Padlock with metal chain hooked and locked across computer keyboard showing ransomware attacks through employee phishing

Ransomware Attacks Evade Strong Cyber Defenses While Phishing Remains an Easy Initial Entry Point Despite Employee Training

Cloudian released a report showing that ransomware attacks were difficult to prevent even when the victims were well prepared.

The 2021 Ransomware Victims Report showed that nearly half of all organizations victimized by ransomware had perimeter defenses at the time of the attack. Additionally, the report found that phishing remains a popular initial access method for penetrating secure corporate networks.

While most organizations chose to pay the ransom, the cost of an attack still exceeded the ransom payment, and that cyber insurance coverage was inadequate. Consequently, the Cloudian advised organizations to implement systems capable of recovering quickly after a successful attack without yielding to extortion demands.

The survey polled 200 IT decision-makers working for organizations that experienced a ransomware attack between 2019-2021.

Ransomware attacks circumvent strong perimeter defense

Most organizations breached had various measures in place to defend against ransomware attacks, according to the Cloudian report.

More than half of the victims (53%) had encryption for data at rest, while 44% had encryption for data in transit. And nearly half (49%) of the victims had perimeter defenses such as end-point security protections, including anti-viruses, while 43% implemented internal controls.

Apart from being difficult to prevent, ransomware attacks succeeded very quickly. More than half (56%) of the respondents said the hackers took control of their data in 12 hours, while 30% said the threat actors gained control in 24 hours. For more than three-quarters (76%) of organizations that reported phishing as the initial entry point, the attackers gained control in less than 12 hours.

Cloud storage was also less safe, contrary to the perception of nearly half of the respondents. The report found that the public cloud was the most common entry point, responsible for 31% of ransomware attacks experienced since 2019.

Phishing remained a popular route for ransomware attacks

Phishing remained the easiest path for ransomware, according to the Cloudian report. Most phishing attacks succeeded despite employees being trained to avoid them. More than half (54%) of the organizations breached had conducted anti-phishing training for employees before they experienced a ransomware attack.

Similarly, nearly a quarter (24%) of all organizations indicated that ransomware attacks started through phishing campaigns. Nearly two-thirds (65%) of these victims reported phishing as the initial access method despite having conducted employee training.

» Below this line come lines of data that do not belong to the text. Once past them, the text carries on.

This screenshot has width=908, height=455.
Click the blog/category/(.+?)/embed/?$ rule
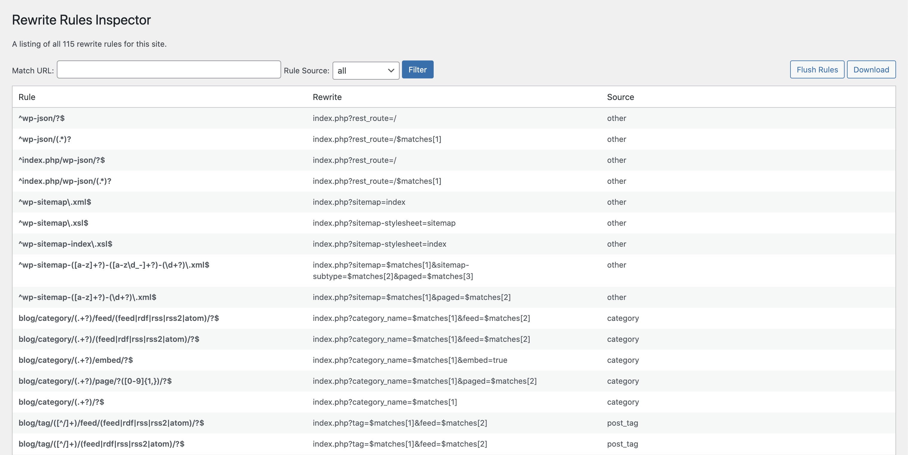click(x=75, y=360)
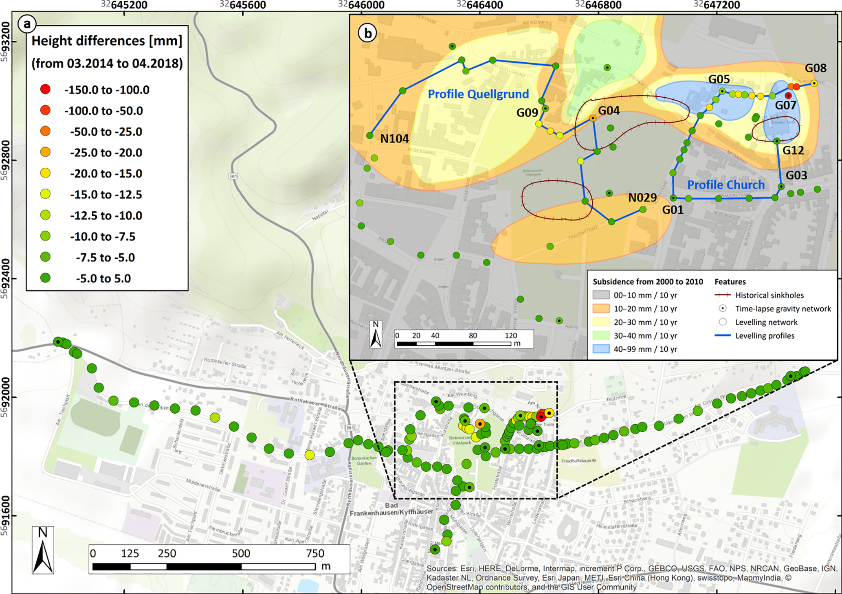Click the G08 yellow station marker

814,83
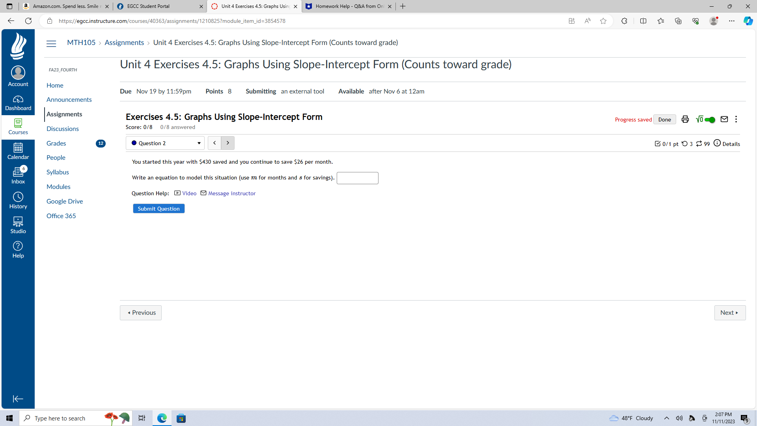The width and height of the screenshot is (757, 426).
Task: Open the three-dot overflow menu
Action: (736, 119)
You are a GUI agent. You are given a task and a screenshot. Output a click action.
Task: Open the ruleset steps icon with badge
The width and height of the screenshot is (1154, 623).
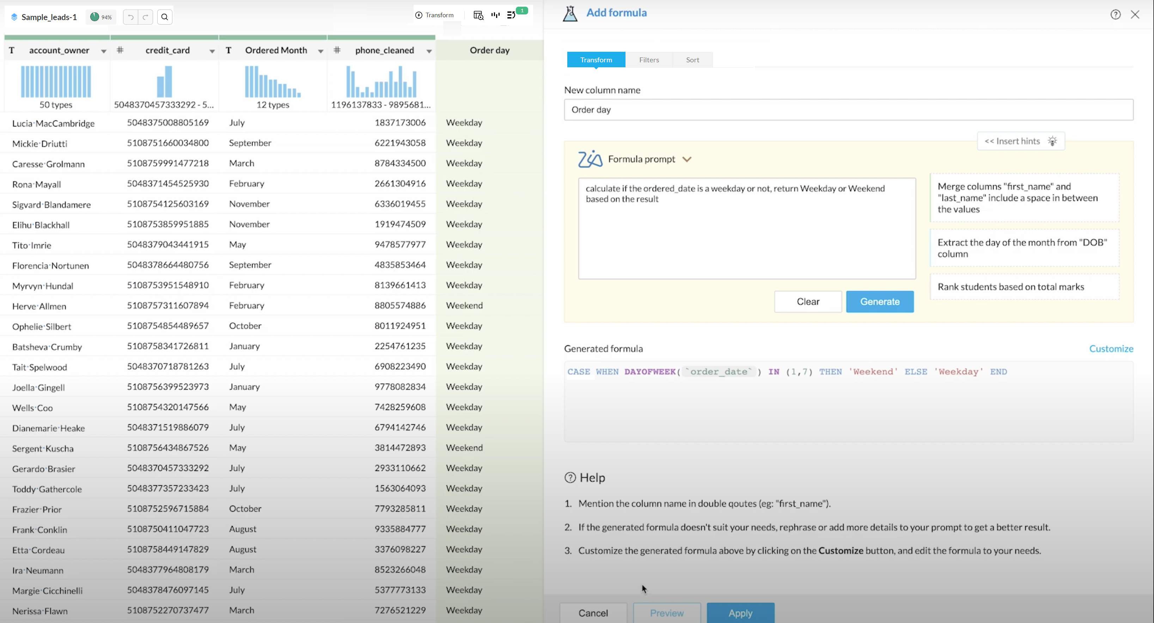pyautogui.click(x=512, y=15)
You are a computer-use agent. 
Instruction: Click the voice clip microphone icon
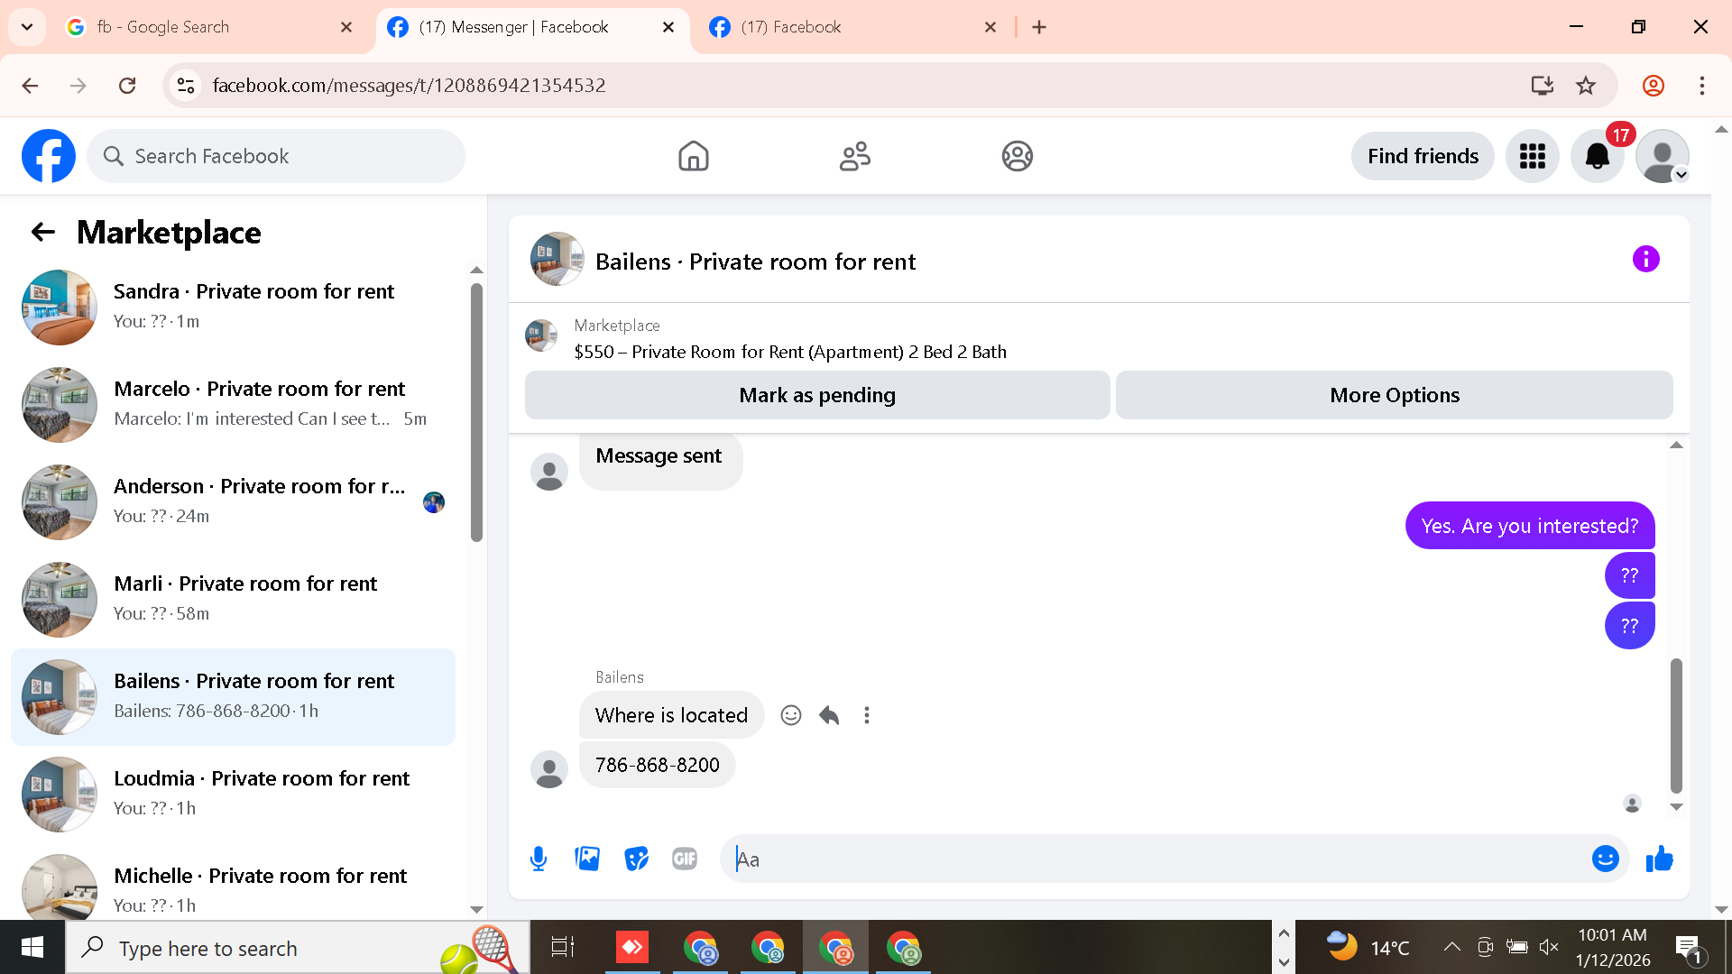click(539, 859)
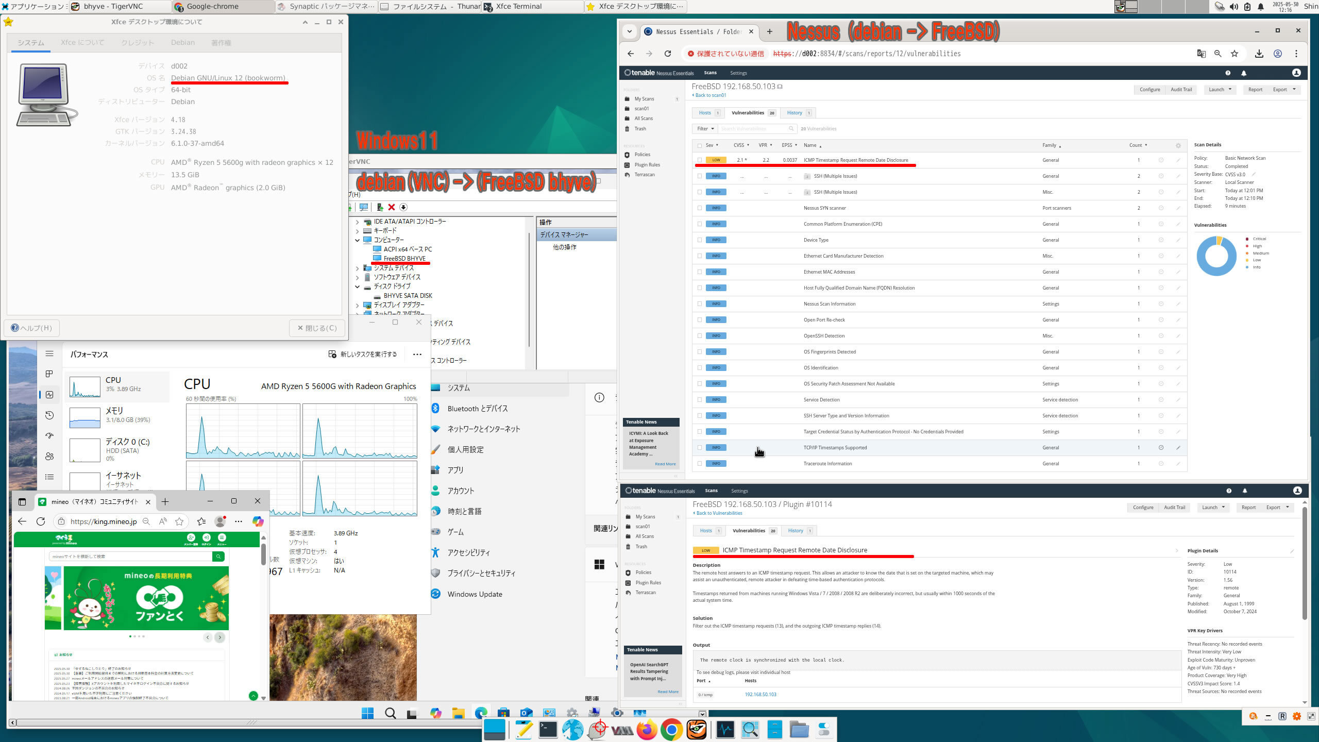Open vulnerability table settings gear icon

coord(1178,145)
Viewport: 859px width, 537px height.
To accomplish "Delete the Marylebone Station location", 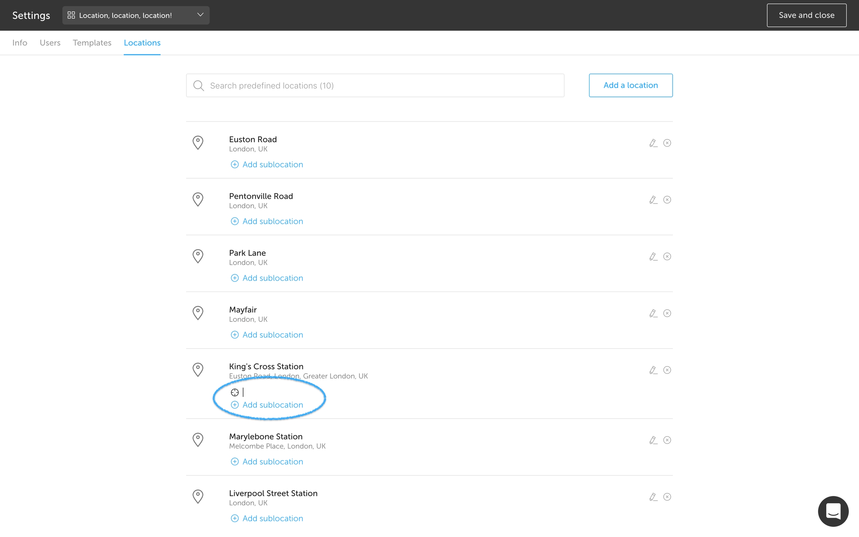I will pyautogui.click(x=667, y=440).
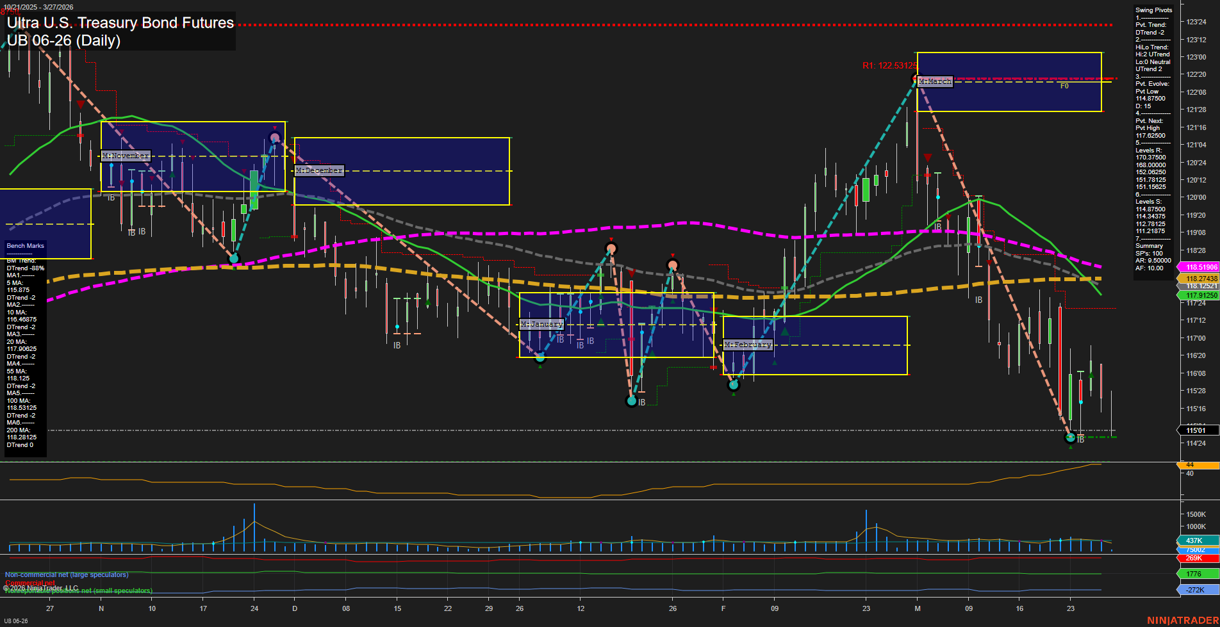Click the R1: 122.53125 resistance label

coord(890,65)
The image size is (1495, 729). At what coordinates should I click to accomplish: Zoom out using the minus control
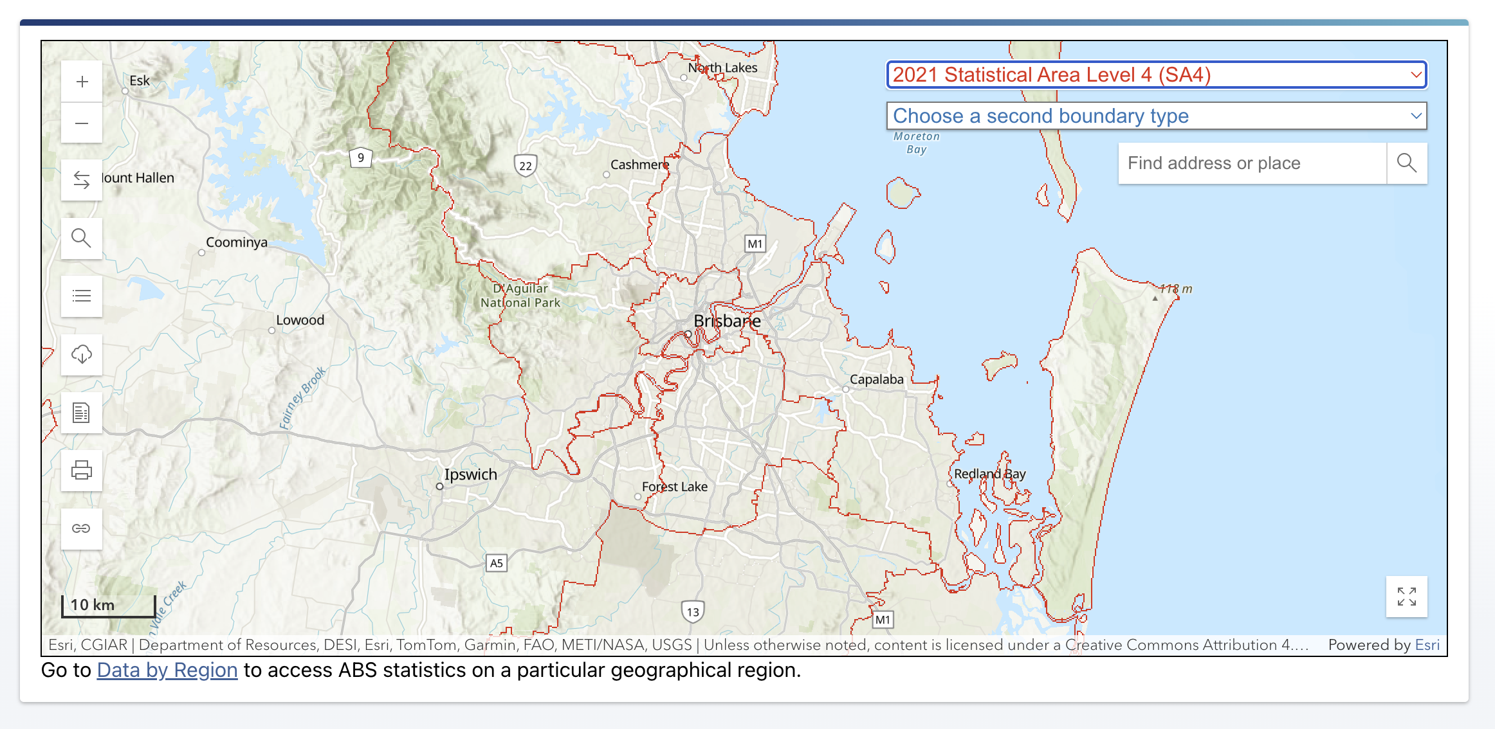[82, 122]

Ransom payment carries additional costs and does not guarantee data recovery

The Cloudian ransomware report found that more than half (55%) of the organizations chose to pay the ransom after an attack. An average ransom payment was $223,000, while 14% of the respondents that chose to pay spent $500,000 or more.

Organizations that paid the ransom spent an average of $183,000 more in additional costs above the direct ransom payment. Additionally, after spending $406,000 in ransom payment and additional costs, only 57% of organizations fully recovered their data.

Apart from the direct financial cost, ransomware attacks significantly impacted many operational areas, including financials, operations, employees, customers, and reputation for 44% of the victims.

Ransomware cyber insurance coverage is inadequate

Most insured ransomware victims learned the hard way that cyber insurance coverage was inadequate.

The Cloudian report showed that cyber insurance only covered about 60% of the ransom payment and additional costs for almost 80% of the victims. Cyber insurance also did not cover other effects of a ransomware attack such as the subsequent reputational damage.

Additionally, a ransomware incident led to an increase in insurance premiums by 25% for 88% of the victims interviewed.

Focus more on recovery, Cloudian advises organizations

The report authors noted that ransomware attacks affect most aspects of organizations, and there was no guarantee of recovering data even after paying the ransom.

“In addition, the financial costs of recovering from ransomware are significant, even with cyber insurance, and there’s no guarantee of getting all your data back,” they said. “Moreover, the negative impact on an organization’s reputation and customers can be hard to reverse.”

They advised organizations to assume that ransomware attacks would succeed, and focus on recovering data without paying the ransom.

“The threat of ransomware will continue to plague organizations around the world if they do not change their approach and response to it,” said Jon Toor, chief marketing officer at Cloudian. “Cyberattacks can penetrate even the most robust defenses, so it’s critical that organizations prioritize being able to recover quickly from an attack.”

The researchers recommended having immutable copies of the data to prevent hackers from encrypting data for specified periods. Doing so would allow the victims to recover data in the event of an attack without paying a ransom, thus breaking the cycle of ransom payment that encourages more attacks.